The real horror in this story is how well Gourevich brings out that it was not only the victims who knew precisely what Hutu Power planned and how it was carried out: the UN's appalling negligence has been well documented, as has the responsibility of many church leaders. Bill Clinton, unlike the others whose guilt springs fresh out of these pages, has even made an apology.

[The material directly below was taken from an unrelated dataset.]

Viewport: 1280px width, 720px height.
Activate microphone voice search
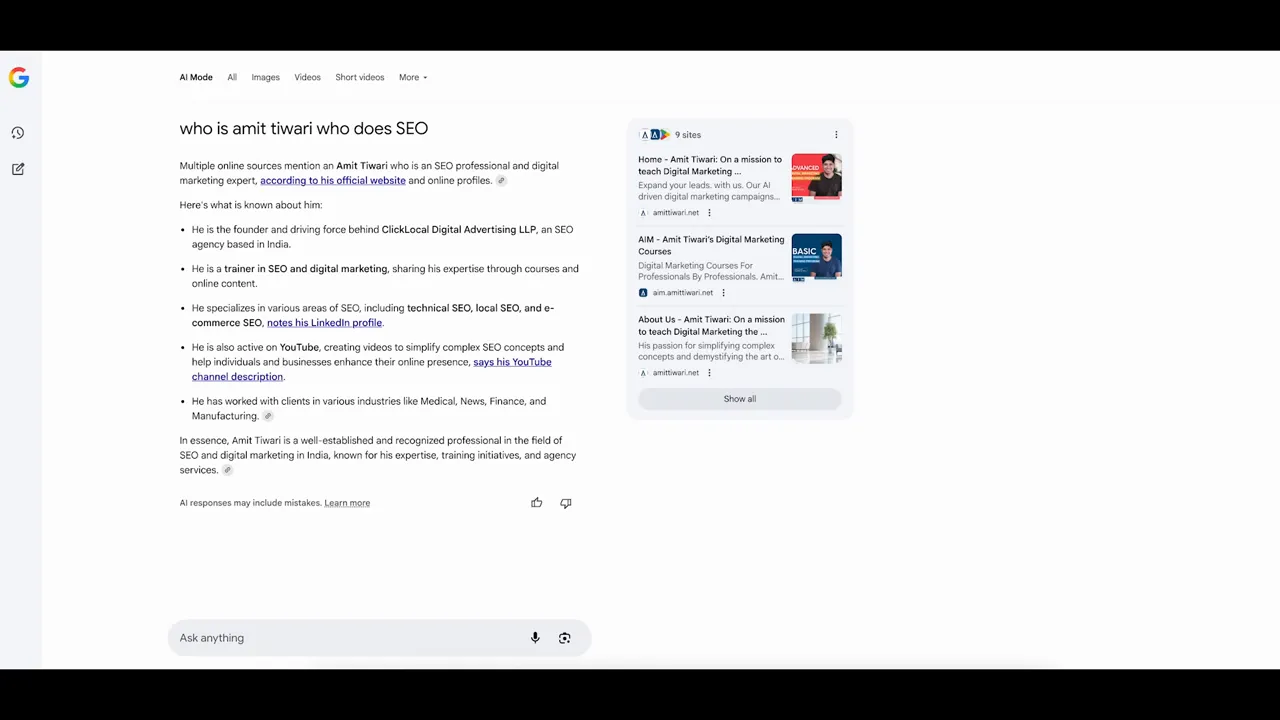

This is not quite good enough. Many of the players themselves and their international supporters now involved in the wars in and around Congo have preferred not to understand either the genocide or its perpetuation for more than a year by the UN's camps in Zaire. To understand what happened is to know who is guilty of this historic crime against humanity, and to know that the guilty men are not just the tens of thousands in pink pyjamas in Rwanda's overcrowded prisons. This crime is one which our common humanity has an obligation to pay for. Gourevitch's short book should be compulsory reading for Heads of State and Ministers of Defence all over Africa, as well as for all UN officials involved in peace- keeping operations and humanitarian aid, from the Secretary General on down, and the heads of missionary orders in the US, France and Belgium.